Text:
----
Supporting Partial Input

To support partially filled-out forms, every field would need to be nullable. For example, the transactionHistory list might contain a Transaction object with all fields set to null, representing a placeholder the user hasn't filled in yet. This could work, especially if you validate the entire structure only upon final submission.

However, using validators this way makes the model harder to work with. You have to account for null values even in contexts where you expect valid data. If your validation logic fails to catch nulls, failures occur deeper in the application flow, making them harder to debug.

This approach tends to cause problems later in development, as working with a nullable model introduces fragility. A more robust alternative is to split the model into two separate representations.

Splitting the Model

A better approach is to define two distinct models:

• DraftApplication
• Application

classDiagram class DraftApplication { +Optional~String~ name +Optional~LocalDate~ birthdate +Optional~String~ address +List~DraftRelationship~ relationships +Optional~DraftFinancialInformation~ financialInfo +Optional~DraftEducationalInformation~ educationInfo +Optional~DraftApplicationPurpose~ purpose } class Application { +PersonalInformation personalInfo +List~RelationshipInformation~ relationships +FinancialInformation financialInfo +EducationalInformation educationInfo +ApplicationPurpose purpose } class DraftRelationship class RelationshipInformation class DraftFinancialInformation class FinancialInformation class DraftEducationalInformation class EducationalInformation class DraftApplicationPurpose class ApplicationPurpose DraftApplication --> "0..*" DraftRelationship Application --> "0..*" RelationshipInformation DraftApplication --> DraftFinancialInformation Application --> FinancialInformation DraftApplication --> DraftEducationalInformation Application --> EducationalInformation DraftApplication --> DraftApplicationPurpose Application --> ApplicationPurpose

The DraftApplication is a flexible, nullable structure for storing in-progress data, while the Application is a validated, finalized version that enforces all domain invariants. Constructing an Application from a DraftApplication becomes a clear operation: either the creation succeeds with a valid object, or it fails with validation errors. Jump to the appendix for a full implementation example.
----
Data shown:
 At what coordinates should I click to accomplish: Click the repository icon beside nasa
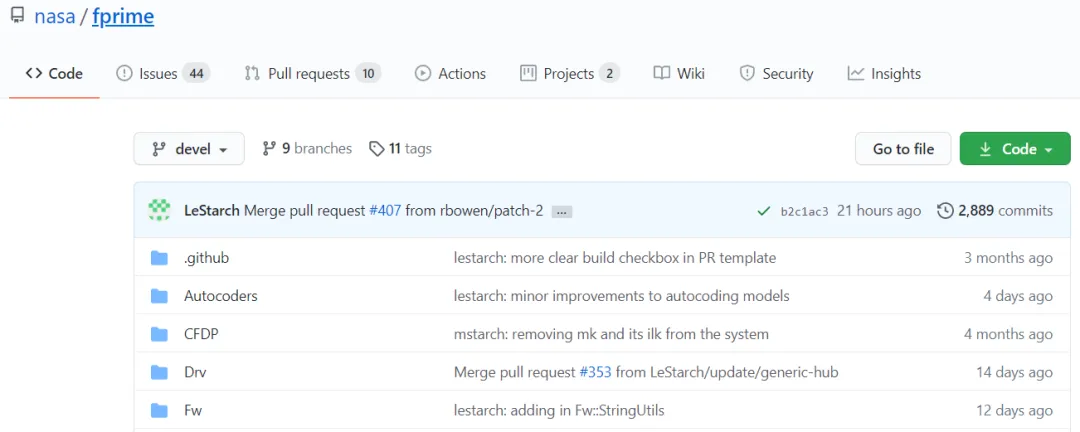[x=17, y=17]
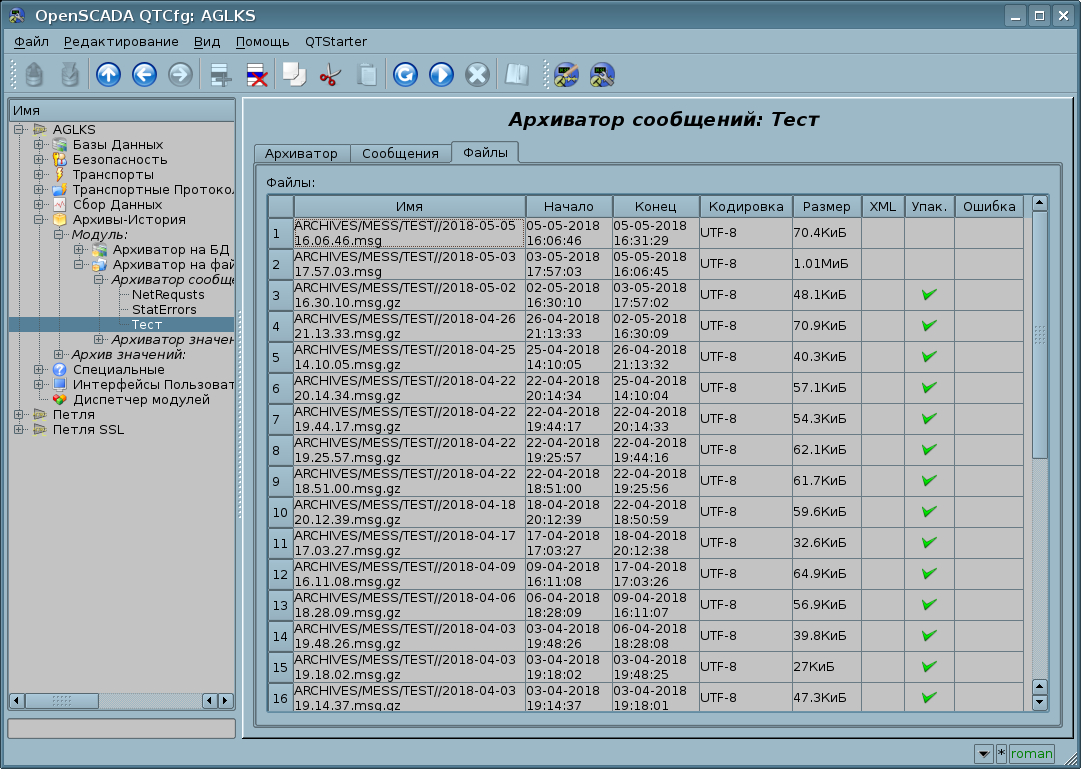Open the Редактирование menu
Image resolution: width=1081 pixels, height=769 pixels.
point(121,42)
----
Decide whether each statement agrees with the text on partial form input, answering yes or no and quoting the deciding words: (a) validating the whole structure only at final submission is named as a condition under which making every field nullable could work; (b) nullable fields are said to make failures easier to debug; (c) the Application model is described as a flexible, nullable structure for in-progress data.

Solved problem:
(a) Yes: "This could work, especially if you validate the entire structure only upon final submission."
(b) No: "failures occur deeper in the application flow, making them harder to debug."
(c) No: "the Application is a validated, finalized version that enforces all domain invariants."